You greatly underestimate the willingness of most junior military folks (who are all in their early 20s, I will remind you!) to do something that will screw with people.
A post-processing software solution does not give "fantastically accurate" images. It does quite the opposite. "Fantastically accurate images" require a "fantastically accurate" light path to the sensor. Taking bad data and attempting to apply a correction is not how "accurate" works.
Hubble Space Telescope.
The problem with black programs is that there can be a lot of waste (even when doing good work, the results might not be used for anything), and it's never visible anywhere...
The biggest issue with black programs and waste is that each one needs whoever is doing the oversight to be briefed into the program and then paid out of that program.
With a secondary issue that things developed under one program may not be known to be used for another program. Not quite the well-known A-12 Avenger II issue of not getting the information released, more
not having the information that a flying dorito will have an immense RCS head-on due to the flat trailing edge.

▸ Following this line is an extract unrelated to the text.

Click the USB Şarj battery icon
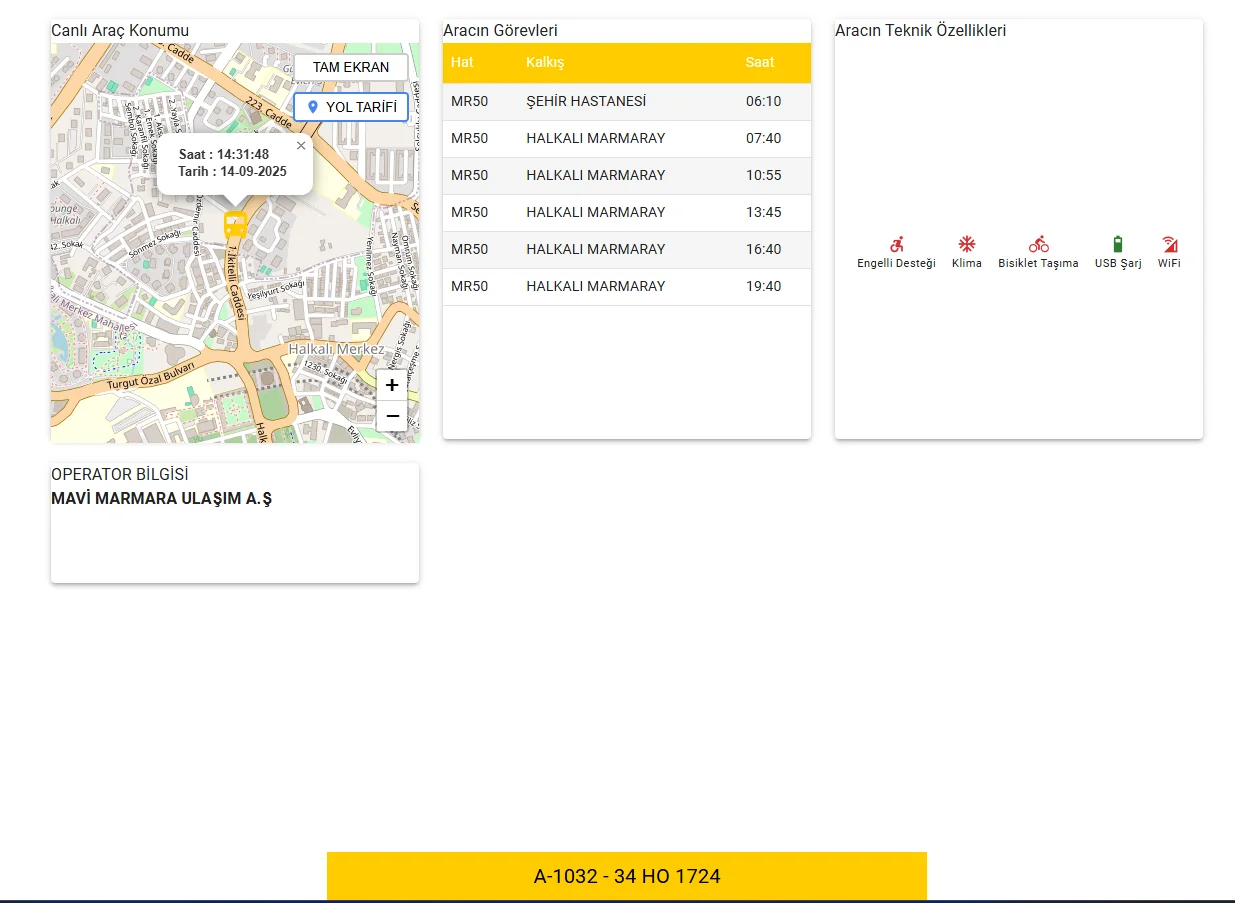The height and width of the screenshot is (903, 1235). (1117, 244)
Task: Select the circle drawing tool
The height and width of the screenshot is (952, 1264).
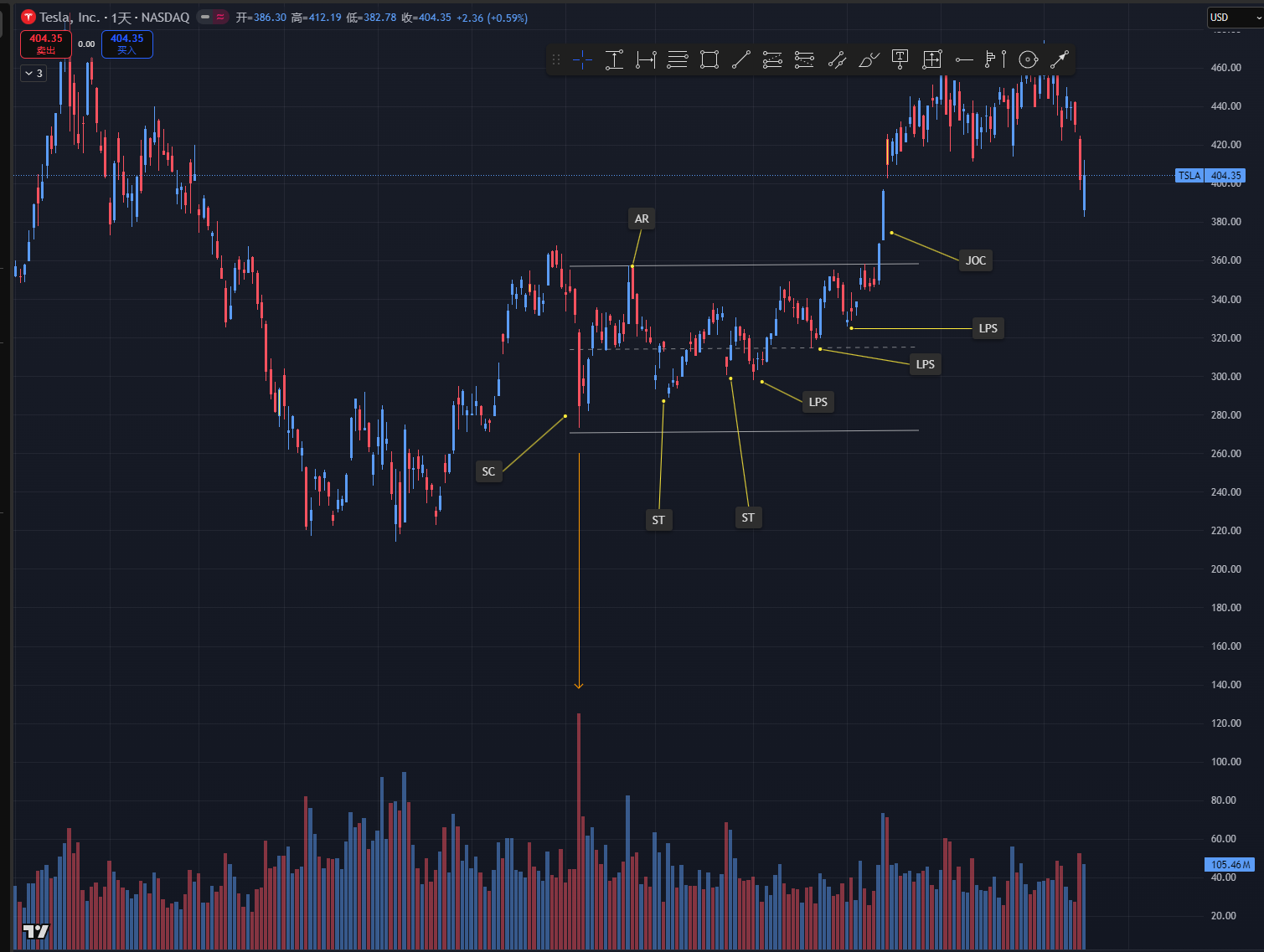Action: click(x=1028, y=59)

Not having the information that the primary driver of your RCS is shape, not materials.
My first thought after looking at this was that they have to have fielded limited Prompt Global strike capability with access to that much money.
We've had Prompt Global Strike since the 1980s and the 6000+nmi ICBM (MX and Trident II).
It's fairly easy to connect him with people who _might_ know about SAPs. His writing partner on Red Storm Rising was Larry Bond, who was also author of the Harpoon wargaming rules (still going strong, wish they'd release 4th Edition). There are several people in the Harpoon community who were senior naval analysts in their day jobs. Of course whether they would admit to knowing about SAPs is another question entirely.
I'd actually suspect it was more the regular Harpoon players being in the service.
Old friend of mine was playing a Harpoon game back in the day when several of the USN players wanted to do something involving Tomahawks. The Game Master shot them down, eventually saying loudly enough that my friend could hear it, "You know they can do that, I know they can do that, BUT HE DOESN'T KNOW THEY CAN DO THAT and HE DOESN'T NEED TO KNOW!"